Document text »
_ _ _ _ _ _ _

Thank you. I'm going to broaden this question a bit. Is this the reality for all content providers (what used to be called cable companies) now? Whether I'm with DISH, DIRECT TV, my local cable company, YouTube TV, or whatever. Are these channel disputes going to pop up where I lose something for a while? I remember losing NBC for a while a couple of years ago, but there was no crucial content for me, and if I remember NBC even put Sunday Night Football online for free. So I could stream it live if I wanted. But now is the first time I have been missing something that matters to me very much for any meaningful length of time. Basically, my question is whether all content providers lose channels, or whether any are insulated from it. I don't know why any would be insulated, but I'm asking to confirm. I have been happy with DISH generally, but I would be ready to pay more for a service that could guarantee uninterrupted service.

_ _ _ _ _ _ _

Recorded information »
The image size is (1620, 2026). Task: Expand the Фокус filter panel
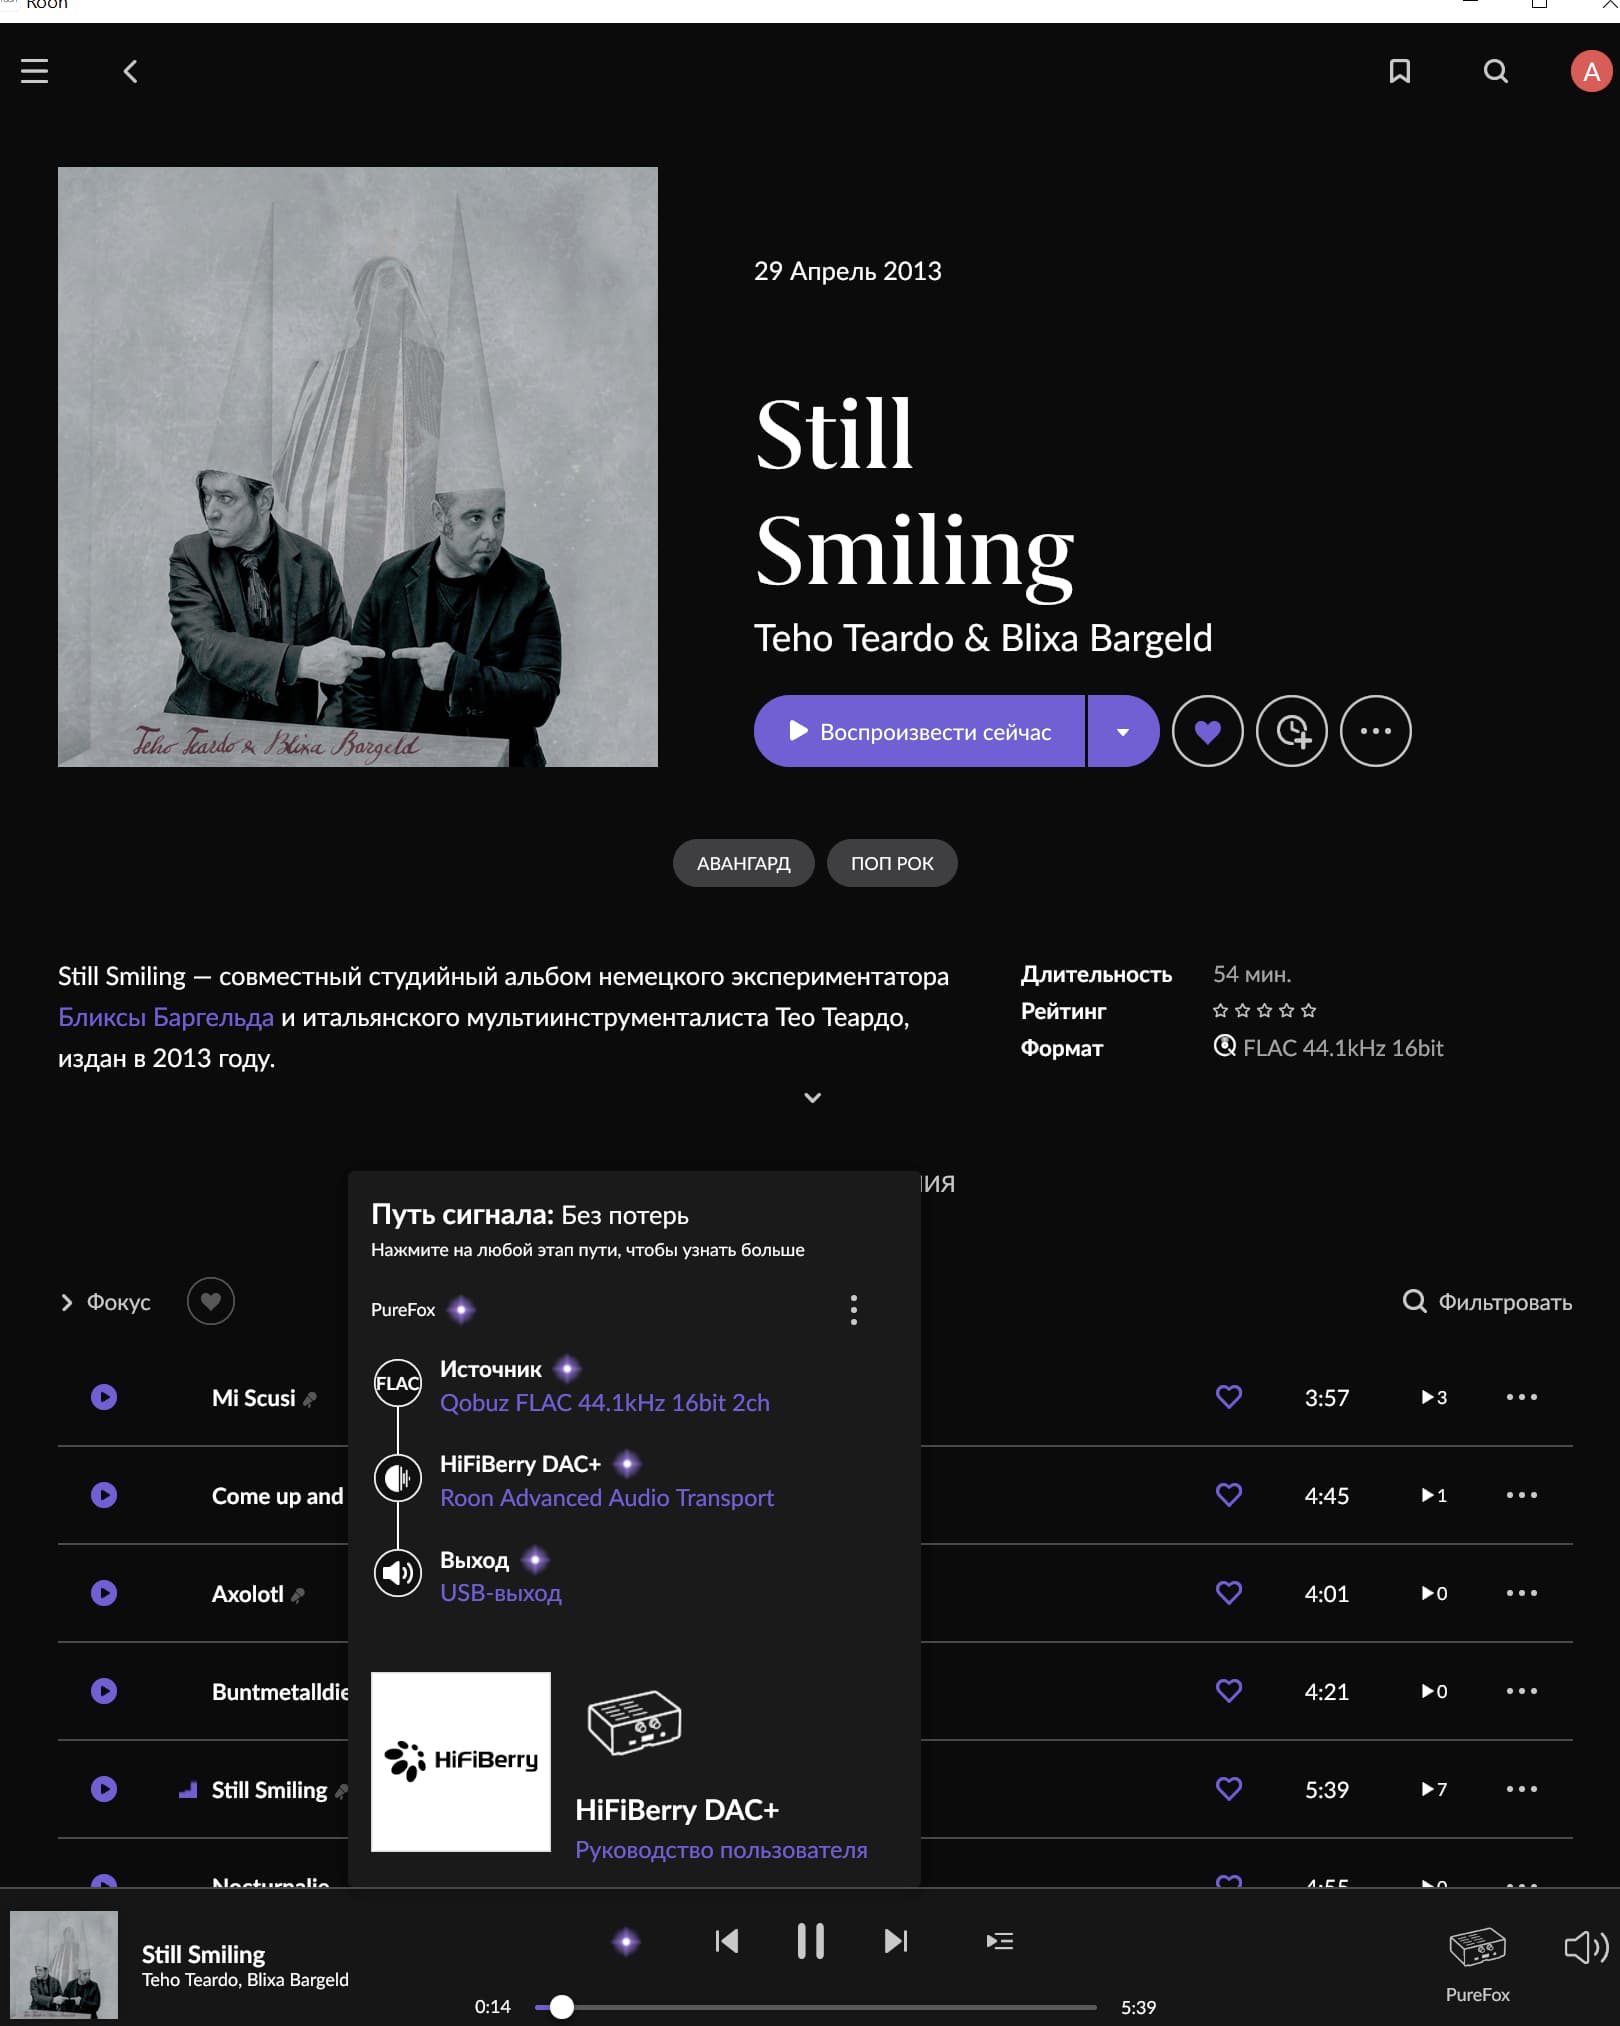pyautogui.click(x=105, y=1302)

_ _ _ _ _ _ _

Exercise objective » Please say whether each statement agrees with the forum post about channel disputes above, answering yes or no and quoting the words of the post that decide it: (a) The writer once lost NBC for a while. (b) The writer has generally been unhappy with DISH. (c) The writer would pay more for a service that guaranteed uninterrupted service.

Reply to the task »
(a) Yes: "I remember losing NBC for a while a couple of years ago"
(b) No: "I have been happy with DISH generally"
(c) Yes: "I would be ready to pay more for a service that could guarantee uninterrupted service."